- _Instruction_: Pull out each line of the material below that contains the string "Menu", matching its case exactly.

--- begin ---

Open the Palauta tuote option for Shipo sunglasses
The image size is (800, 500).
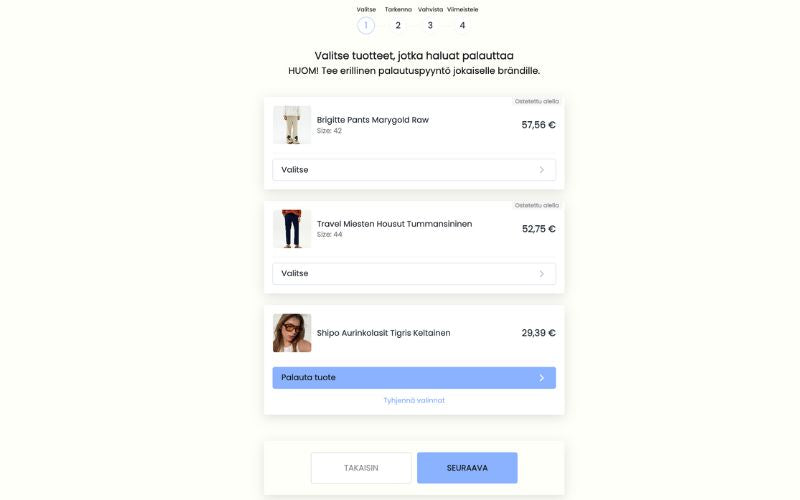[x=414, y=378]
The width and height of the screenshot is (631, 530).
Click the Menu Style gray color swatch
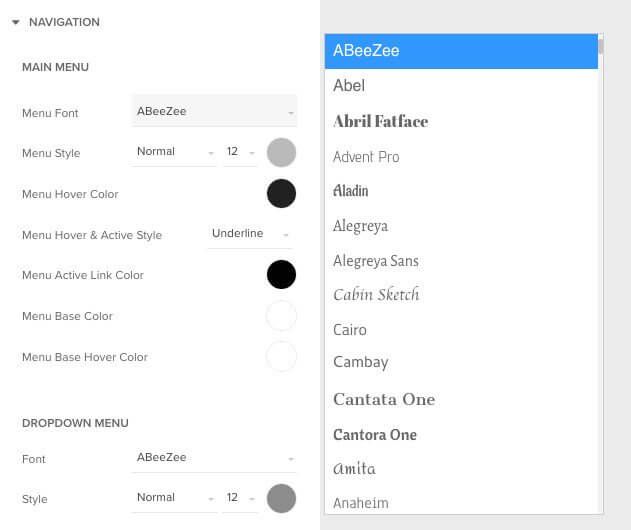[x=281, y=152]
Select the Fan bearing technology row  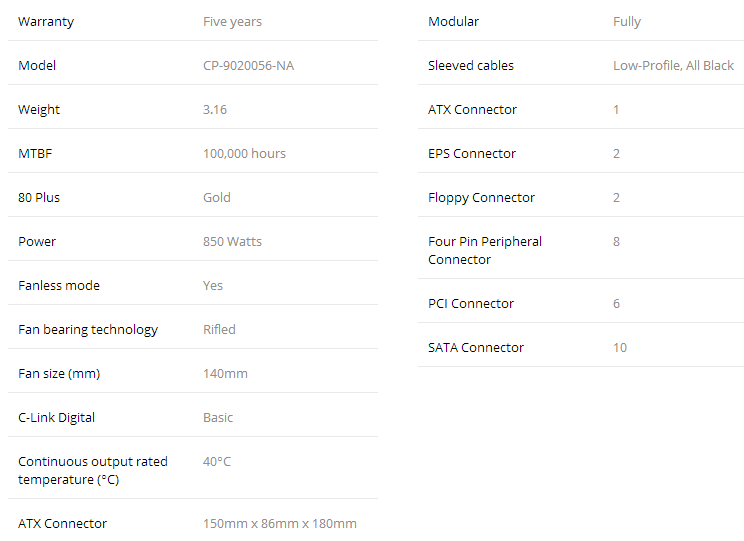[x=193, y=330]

--- end ---

- _Task output_:
Click the Menu Style gray color swatch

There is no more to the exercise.